Following Boris Johnson's announcement on December 30, most areas of England will enter Tier 4, the highest level of restrictions. The majority of the remaining areas will be in Tier 3.

It's more bad news for Marvel’s Wonder Woman 1984, one of the few big studio releases this winter. So, where will punters be able to watch it, and who will they be able to go with? 

Tier 1

The "rule of six" is still in force across all tiers. This means that you will only be able to meet up to five others in any indoor or outdoor setting. Cinemas, theatres and concert halls must also close at 11pm. But, crucially, screenings which start before 10pm will be allowed to conclude. So plans for a midnight Wonder Woman watch party, or a birthday Die Hard screening are, sadly, off the cards. 

There are capacity limits for all indoor and outdoor events, too. Cinemas will only be able to open with 50 per cent capacity or 1,000 people indoors - whichever is lower. In actuality, though, given the dearth of new releases, attracting those numbers may well be a distance dream for many cinema owners. 

Film lovers are encouraged not to travel between tiers, except for purposes of work, education, caring responsibilities or medical treatment. If you live in a higher-tier area, then tough luck: you won’t be able to travel to a lower-tier one to catch a film. Expect Netflix’s share price to continue to rise. 

Tier 2 

The same restrictions as tier 1 apply - but cranked up a notch. ‘Rule of six’ is in place. But you will not be able to socialise with anyone you don’t live with or are in a support bubble with, in any indoor setting. So date nights are still on. Nights out with friends aren’t. Masks must be worn.

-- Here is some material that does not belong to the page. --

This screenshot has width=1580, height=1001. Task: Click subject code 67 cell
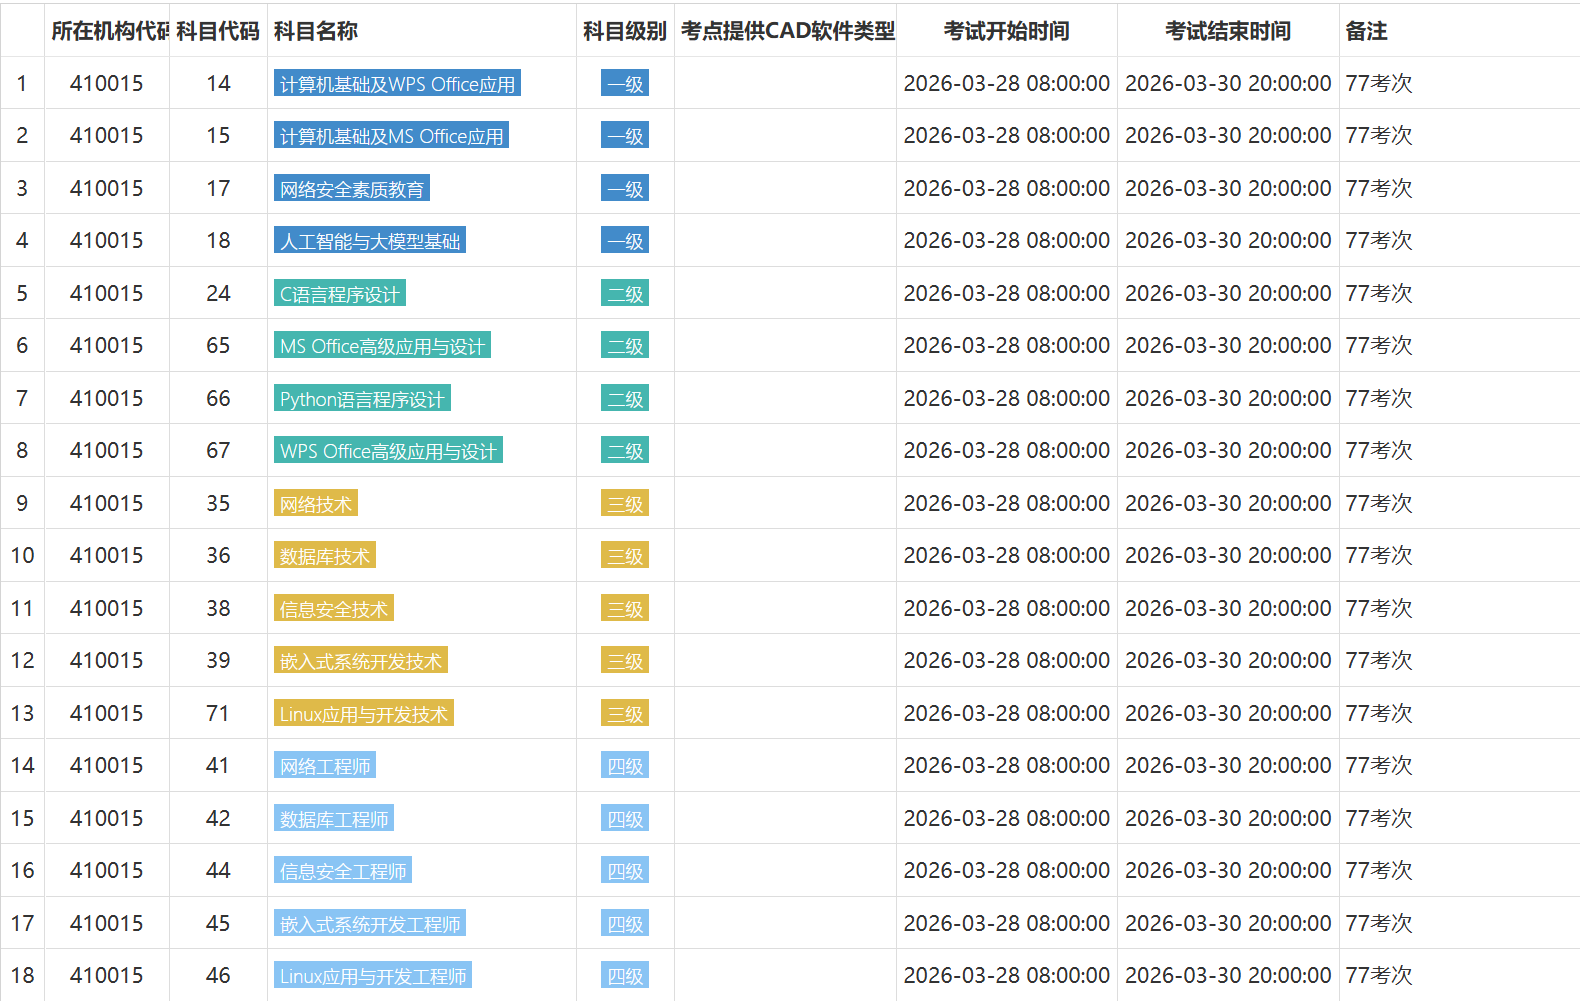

Wonder Woman 1984 is released 16 December -  Clay Enos
Wonder Woman 1984 is released 16 December - Clay Enos

Tier 3 

The second highest tier of restrictions in England. It is reserved for areas with very high, or rapidly rising areas of infection. The example of Liverpool, which has moved from tier 3 to tier 2, provides some hope that areas might be able to shrug off the most draconian policies if their infection rates start to fall. 

In this tier, all indoor entertainment venues must close. Cinemas, theatres and concert halls will go dark. There is a slim chance for cinephiles, though: while large outdoor performances are banned, drive-ins are the exception. Grease fans had better shape up. 

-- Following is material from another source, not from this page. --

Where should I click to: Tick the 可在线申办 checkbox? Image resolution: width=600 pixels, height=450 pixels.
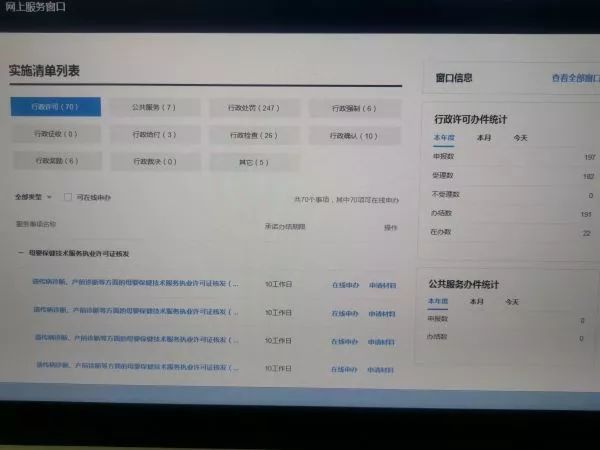tap(68, 197)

You are also discouraged from staying ‘unnecessary’ trips outside of your tier area, including overnight trips. In addition, as with tier two, you bring your tier restrictions with you. So illicit breaching of county lines to get your film fix is a no-no. 

Questions remain about the Christmas break period, between 23 and 27 December, when three households will be able to form a ‘Christmas’ bubble. But they won’t be able to go to the cinema - probably. 

Tier 4

Under Tier 4 restrictions, non-essential shops must close and people must stay at home or in their own garden at all times, apart for reasonable excuses such as work, essential shopping or education. 

Therefore, under Tier 4 restrictions, all entertainment venues must close, including museums, cinemas and drive-thru events.